Figure 4. hIgG strongly inhibits NMO-IgG-mediated CDC and the classical complement pathway.

A. Experimental protocol to measure complement-dependent cytotoxicity in NMO-IgG-coated CHO-AQP4 cells. CHO-AQP4 cells were incubated with 20 μg/mL rAb-53 for 1 h at 23 °C and washed extensively. Complement was pre-incubated for 1 h at 4 °C with different concentrations of hIgG and then added to the NMO-IgG-coated CHO-AQP4 cells for 1 h at 23 °C. Target cells were then washed extensively in PBS and viability was measured by addition of 20% AlamarBlue for 1 h at 37 °C. B. Cell viability as a function of hIgG concentration for indicated concentrations of human or rat complement (mean ± S.E., n=3).
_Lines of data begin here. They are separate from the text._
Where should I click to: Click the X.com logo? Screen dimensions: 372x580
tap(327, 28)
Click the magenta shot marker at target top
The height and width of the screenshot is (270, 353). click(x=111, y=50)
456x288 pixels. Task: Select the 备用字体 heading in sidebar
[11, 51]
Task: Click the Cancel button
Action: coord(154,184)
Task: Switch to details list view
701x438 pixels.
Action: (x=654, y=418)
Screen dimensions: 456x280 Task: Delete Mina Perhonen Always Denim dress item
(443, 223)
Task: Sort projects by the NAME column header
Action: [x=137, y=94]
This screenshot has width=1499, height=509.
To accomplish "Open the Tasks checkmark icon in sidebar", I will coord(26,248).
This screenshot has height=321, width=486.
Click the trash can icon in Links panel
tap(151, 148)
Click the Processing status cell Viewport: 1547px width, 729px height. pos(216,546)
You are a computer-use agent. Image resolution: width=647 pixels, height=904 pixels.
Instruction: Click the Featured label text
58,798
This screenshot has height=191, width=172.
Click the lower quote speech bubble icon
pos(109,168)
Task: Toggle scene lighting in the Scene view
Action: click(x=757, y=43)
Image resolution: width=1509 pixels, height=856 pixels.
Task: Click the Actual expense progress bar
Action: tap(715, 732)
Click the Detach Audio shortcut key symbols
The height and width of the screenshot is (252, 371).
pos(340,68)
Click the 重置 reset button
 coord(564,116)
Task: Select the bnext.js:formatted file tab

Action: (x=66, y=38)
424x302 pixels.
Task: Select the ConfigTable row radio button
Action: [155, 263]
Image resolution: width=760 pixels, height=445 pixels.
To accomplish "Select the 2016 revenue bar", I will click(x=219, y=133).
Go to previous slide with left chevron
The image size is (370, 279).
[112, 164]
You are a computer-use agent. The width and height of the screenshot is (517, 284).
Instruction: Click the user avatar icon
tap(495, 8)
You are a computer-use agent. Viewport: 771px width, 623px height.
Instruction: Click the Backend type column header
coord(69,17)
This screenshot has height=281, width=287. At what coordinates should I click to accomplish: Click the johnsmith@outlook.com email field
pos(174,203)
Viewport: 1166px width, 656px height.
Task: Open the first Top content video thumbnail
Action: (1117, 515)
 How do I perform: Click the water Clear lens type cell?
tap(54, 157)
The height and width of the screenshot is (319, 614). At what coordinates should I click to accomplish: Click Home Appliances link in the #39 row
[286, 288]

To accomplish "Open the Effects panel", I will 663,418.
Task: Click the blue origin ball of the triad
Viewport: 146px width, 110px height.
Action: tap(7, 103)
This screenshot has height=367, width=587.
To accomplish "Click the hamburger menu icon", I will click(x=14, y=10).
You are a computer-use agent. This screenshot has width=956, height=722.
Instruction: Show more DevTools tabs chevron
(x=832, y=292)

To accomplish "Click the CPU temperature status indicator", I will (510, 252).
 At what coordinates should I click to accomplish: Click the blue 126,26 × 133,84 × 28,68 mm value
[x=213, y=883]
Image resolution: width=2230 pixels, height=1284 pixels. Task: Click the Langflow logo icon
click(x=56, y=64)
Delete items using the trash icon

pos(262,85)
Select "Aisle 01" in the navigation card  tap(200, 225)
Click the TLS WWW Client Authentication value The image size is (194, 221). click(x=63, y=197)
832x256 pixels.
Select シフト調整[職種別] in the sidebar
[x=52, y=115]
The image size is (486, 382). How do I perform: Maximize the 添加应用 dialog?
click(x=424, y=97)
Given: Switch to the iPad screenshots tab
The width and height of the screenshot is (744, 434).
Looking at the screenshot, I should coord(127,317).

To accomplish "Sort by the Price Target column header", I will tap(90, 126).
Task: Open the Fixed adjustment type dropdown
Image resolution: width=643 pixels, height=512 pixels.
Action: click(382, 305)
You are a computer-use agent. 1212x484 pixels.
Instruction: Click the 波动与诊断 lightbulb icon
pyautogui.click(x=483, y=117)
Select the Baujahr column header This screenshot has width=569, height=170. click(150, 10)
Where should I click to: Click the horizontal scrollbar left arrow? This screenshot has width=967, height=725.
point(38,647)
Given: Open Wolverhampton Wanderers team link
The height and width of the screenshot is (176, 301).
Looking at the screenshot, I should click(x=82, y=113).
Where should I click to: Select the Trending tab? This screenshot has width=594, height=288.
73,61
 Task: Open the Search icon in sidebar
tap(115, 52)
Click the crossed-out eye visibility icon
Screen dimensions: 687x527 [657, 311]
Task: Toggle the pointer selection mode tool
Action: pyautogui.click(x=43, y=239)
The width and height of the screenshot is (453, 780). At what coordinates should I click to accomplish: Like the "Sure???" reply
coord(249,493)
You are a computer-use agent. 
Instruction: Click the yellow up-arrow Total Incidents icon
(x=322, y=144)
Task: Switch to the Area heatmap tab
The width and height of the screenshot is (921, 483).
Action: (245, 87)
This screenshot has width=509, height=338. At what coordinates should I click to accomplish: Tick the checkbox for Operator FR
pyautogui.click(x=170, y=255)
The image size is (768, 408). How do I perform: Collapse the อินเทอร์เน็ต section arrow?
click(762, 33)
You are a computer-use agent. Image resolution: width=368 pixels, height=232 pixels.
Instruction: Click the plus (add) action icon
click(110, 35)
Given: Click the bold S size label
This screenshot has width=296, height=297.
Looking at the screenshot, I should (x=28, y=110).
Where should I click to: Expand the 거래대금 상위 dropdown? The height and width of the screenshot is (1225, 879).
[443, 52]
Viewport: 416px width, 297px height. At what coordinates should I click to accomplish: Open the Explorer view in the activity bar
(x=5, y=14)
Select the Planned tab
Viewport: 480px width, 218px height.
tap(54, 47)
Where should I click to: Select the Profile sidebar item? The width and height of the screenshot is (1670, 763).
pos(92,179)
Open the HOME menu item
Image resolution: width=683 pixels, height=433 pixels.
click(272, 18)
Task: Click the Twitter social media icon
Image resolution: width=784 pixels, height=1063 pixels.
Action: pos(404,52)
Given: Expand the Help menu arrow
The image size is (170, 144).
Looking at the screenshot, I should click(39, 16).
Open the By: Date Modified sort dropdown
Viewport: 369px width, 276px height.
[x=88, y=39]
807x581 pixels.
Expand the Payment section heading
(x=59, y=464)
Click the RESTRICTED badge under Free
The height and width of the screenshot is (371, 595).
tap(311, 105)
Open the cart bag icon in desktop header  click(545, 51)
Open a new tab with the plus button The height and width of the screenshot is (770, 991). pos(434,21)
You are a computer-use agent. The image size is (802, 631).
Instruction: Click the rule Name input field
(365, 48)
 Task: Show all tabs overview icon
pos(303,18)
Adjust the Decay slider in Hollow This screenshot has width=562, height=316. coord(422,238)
C. Cell viability in IgM-coated sheep red blood cells (assay of classical pathway) and uncoated rabbit red blood cells (assay of alternative pathway) for different concentrations of human complement (HC) (mean ± S.E., n=3). D. C1q binding to NMO-IgG-coated CHO-AQP4 cells with or without 40 mg/mL hIgG. Graph shows C1q binding as fluorescence intensity (mean ± S.E., n=5).